Et ce qui prouve le dessein de la Providence, c’est que les mêmes latitudes du globe dans les deux hémisphères ne produisent ni les mêmes plantes ni les mêmes animaux !

Et ce qui prouve la bonté de la nature, c’est la surabondance des produits spéciaux de chaque climat, en harmonie non avec les besoins de ceux qui les recueillent, mais avec les besoins de tous les peuples de l’univers !

L’économie politique est donc une science large, universelle, fraternelle ; elle repose d’une part sur la loi physique, qui assigne à chaque climat des produits divers, et d’autre part sur la loi morale qui ne fait qu’une seule famille du genre humain.

Voyez sortir des ports de l’Europe et de l’Asie cette multitude de vaisseaux, ceinture animée du globe. Les uns ont le soleil au zénith, les autres ne le voient qu’à l’horizon, ou voguent aux lueurs des aurores boréales. Tous vont distribuer les productions des divers pays entre des peuples qui ne se sont jamais vus. Le triste Lapon dissipe ses ennuis avec le tabac que lui envoie le planteur brésilien, et il pare sa compagne d’un mouchoir teint en rouge sur les bords du Gange. L’hermine tuée dans les neiges du Kamtschatka enrichit le doliman des princes de l’Asie, et le nègre de l’Afrique échange sa poussière d’or contre des barres de fer coulées en Sibérie ou des feuilles de papier blanc qu’il croit faites avec les lames de son ivoire. Partout où l’homme peut pénétrer, il est sûr de rencontrer quelques richesses nouvelles. Ici ce sont des moissons de cannes à sucre, là des prairies d’indigo bleuâtre et des forêts de cotonnier. Ailleurs la cochenille, ailleurs le cannellier ; plus loin les gousses du cacao et les siliques de la vanille. Un cercle de thé fume depuis la Chine jusqu’en Angleterre, et les parfums de la fève de Moka se répandent à la fois sur l’Asie et sur l’Europe, tandis que les vins joyeux de France pétillent dans la coupe de toutes les nations !

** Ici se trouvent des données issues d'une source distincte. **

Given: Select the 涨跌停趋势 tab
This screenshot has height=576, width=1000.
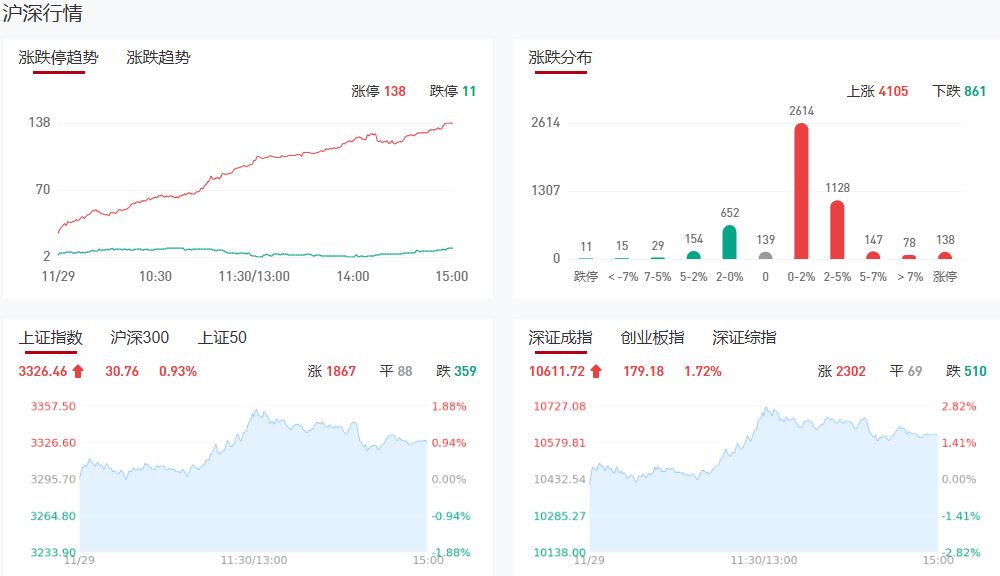Looking at the screenshot, I should coord(59,58).
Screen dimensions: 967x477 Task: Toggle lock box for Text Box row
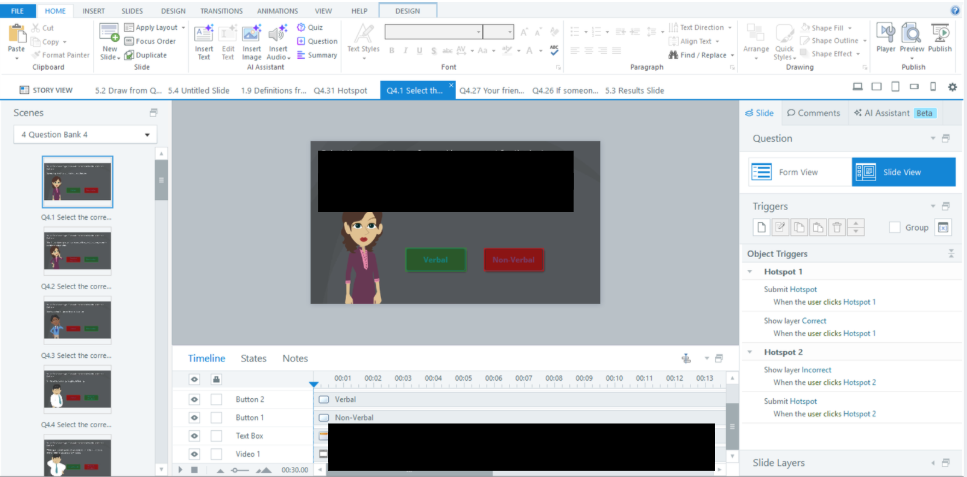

Eh bien ! ces trésors de la nature que la Providence fait ressortir à la moralité, à la civilisation de la grande famille humaine, des prohibitions insensées les circonscrivent et les arrêtent aux frontières de chaque peuple. Partout vous voyez les gouvernements établir des lignes contre le bien-être et l’abondance, comme ils en établiraient contre la peste. Ici des sentinelles repoussent à coup de fusil le blé qui nous arrive de l’étranger et dont les riches convois feraient tomber, dit-on, le pain à trop bas prix ; là des bandes de douaniers saisissent et brûlent les tissus de laine et de coton qui auraient couvert la nudité des habitants d’une province. Aujourd’hui on prohibe le bétail pour favoriser les nourrisseurs, demain on prohibera le fer pour favoriser les maîtres de forges, toujours aux dépens des consommateurs. Vainement la loi de la nature donne à chaque climat son produit, à chaque nation son industrie, à chaque territoire sa richesse. La loi du fisc aspire à changer tout cela. Priviléges, monopoles, violences, tarifs onéreux, troupes de douaniers, elle arme tout contre le pauvre, prohibe la marchandise, met à l’index la pensée, poursuit l’intelligence au profit de la tyrannie et les productions industrielles au profit de quelques privilégiés, isole les peuples, et sous prétexte de maintenir la balance du commerce, va soulevant partout des famines et des misères factices, au milieu des richesses de l’univers !

Terminons cet examen en rappelant la belle maxime de Quesnay inspirée par Fénelon : Laissez faire et laissez passer ! Laissez faire et laissez passer ! cela veut dire : plus de barrières, plus de tarifs ; plus de priviléges, plus de prohibitions, plus de monopoles, plus de douanes ! Laissez faire et laissez passer ! C’est la loi de la nature opposée aux lois humaines, le premier et le dernier mot de la science économique : il résume tout par la liberté !


  1. Voyez son livre intitulé : le Commerce et le gouvernement, considérés relativement l’un à l’autre.
  2. Voyez : Doutes modestes à l’auteur de l’Ordre naturel.
  3. Publiées en 1815, un vol. in-8.